THE PROBLEM: Below are entries. Pull out all lines containing "chevron".
━━━ DATA LISTING
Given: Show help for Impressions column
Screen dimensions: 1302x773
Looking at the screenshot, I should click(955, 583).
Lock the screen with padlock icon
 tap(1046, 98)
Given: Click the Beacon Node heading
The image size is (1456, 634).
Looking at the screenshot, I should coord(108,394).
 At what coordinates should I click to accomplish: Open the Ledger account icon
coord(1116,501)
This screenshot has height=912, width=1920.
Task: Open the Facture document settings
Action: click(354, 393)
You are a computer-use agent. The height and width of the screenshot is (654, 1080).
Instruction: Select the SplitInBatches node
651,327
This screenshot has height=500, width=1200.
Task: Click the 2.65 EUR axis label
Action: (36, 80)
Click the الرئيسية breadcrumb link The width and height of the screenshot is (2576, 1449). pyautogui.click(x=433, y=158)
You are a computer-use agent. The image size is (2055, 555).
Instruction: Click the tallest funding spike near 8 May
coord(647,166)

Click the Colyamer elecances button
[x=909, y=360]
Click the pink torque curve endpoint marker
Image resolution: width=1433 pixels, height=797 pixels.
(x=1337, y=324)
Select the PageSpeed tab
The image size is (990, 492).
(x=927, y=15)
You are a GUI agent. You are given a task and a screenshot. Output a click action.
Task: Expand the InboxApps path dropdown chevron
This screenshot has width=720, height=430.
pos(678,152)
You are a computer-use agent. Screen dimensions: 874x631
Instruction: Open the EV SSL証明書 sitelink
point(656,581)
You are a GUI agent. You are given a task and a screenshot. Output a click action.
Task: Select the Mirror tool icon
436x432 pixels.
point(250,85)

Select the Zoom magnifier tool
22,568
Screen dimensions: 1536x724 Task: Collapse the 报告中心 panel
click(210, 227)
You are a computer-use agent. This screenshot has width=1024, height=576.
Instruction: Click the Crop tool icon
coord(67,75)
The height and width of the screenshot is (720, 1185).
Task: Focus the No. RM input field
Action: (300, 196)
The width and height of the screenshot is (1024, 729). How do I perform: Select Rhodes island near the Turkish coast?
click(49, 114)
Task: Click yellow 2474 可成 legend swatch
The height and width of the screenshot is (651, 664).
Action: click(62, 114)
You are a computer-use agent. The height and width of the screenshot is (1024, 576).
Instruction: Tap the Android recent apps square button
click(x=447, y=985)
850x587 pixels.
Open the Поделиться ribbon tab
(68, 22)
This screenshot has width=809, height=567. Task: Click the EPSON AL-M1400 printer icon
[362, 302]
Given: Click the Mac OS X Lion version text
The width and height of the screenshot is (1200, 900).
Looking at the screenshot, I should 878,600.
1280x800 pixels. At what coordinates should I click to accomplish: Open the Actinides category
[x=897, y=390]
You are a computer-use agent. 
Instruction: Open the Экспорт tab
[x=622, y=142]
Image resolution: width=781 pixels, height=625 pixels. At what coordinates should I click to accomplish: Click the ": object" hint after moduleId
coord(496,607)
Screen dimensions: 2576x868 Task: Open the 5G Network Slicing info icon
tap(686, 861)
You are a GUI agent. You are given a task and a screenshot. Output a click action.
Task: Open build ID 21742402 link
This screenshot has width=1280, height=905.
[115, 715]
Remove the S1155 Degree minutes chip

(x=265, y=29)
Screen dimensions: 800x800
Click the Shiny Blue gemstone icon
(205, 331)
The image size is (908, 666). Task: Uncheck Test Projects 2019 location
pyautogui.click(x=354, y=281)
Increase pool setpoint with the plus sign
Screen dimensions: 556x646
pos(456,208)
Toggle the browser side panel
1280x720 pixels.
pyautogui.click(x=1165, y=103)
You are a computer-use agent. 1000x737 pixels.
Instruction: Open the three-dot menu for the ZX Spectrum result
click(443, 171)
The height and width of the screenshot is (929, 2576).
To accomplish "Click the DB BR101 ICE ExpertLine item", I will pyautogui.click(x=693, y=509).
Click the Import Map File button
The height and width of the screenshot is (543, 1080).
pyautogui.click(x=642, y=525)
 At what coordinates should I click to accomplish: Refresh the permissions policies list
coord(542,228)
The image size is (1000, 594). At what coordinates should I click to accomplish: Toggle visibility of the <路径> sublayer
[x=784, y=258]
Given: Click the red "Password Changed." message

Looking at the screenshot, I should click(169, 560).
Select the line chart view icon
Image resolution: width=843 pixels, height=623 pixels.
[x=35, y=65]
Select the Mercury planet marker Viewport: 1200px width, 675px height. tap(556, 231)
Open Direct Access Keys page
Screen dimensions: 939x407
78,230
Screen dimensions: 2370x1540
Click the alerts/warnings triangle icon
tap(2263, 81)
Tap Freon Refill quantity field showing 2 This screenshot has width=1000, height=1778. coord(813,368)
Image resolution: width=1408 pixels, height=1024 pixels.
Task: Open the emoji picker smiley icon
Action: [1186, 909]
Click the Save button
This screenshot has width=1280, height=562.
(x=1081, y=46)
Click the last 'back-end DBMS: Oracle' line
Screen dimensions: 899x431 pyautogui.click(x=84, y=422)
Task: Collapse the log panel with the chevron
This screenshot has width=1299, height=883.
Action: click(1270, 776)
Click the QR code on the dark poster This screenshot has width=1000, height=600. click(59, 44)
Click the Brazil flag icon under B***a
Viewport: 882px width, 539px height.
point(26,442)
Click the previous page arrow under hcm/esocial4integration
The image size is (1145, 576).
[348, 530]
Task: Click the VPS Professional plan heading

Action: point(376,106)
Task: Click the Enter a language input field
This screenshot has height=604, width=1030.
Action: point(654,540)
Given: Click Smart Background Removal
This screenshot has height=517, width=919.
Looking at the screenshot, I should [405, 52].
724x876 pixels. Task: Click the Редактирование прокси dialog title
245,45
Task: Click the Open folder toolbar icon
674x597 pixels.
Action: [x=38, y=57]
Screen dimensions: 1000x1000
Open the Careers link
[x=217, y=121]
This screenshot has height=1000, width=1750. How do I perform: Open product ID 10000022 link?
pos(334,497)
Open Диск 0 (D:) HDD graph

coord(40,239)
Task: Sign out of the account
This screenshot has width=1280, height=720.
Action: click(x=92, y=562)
━━━━━━
RESPONSE TO THE EXERCISE:
Task: Expand the InboxApps path dropdown chevron
Task: Collapse the log panel with the chevron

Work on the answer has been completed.